Task input
Begin

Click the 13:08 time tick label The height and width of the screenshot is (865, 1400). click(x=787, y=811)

End
Begin

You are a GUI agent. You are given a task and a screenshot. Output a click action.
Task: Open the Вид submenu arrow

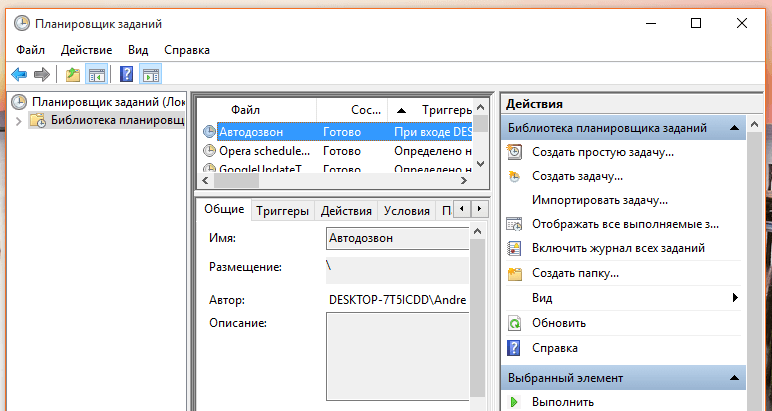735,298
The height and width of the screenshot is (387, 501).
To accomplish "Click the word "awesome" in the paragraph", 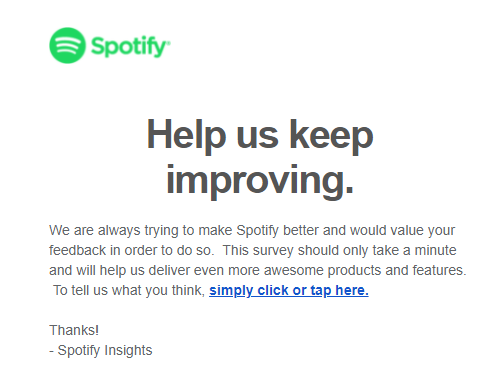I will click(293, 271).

End

Exercise objective
Copy out every line of the items above that contains the string "width", where upper and lower case must match.

The output
Click the 13:08 time tick label The height and width of the screenshot is (865, 1400). click(x=787, y=811)
The height and width of the screenshot is (387, 501).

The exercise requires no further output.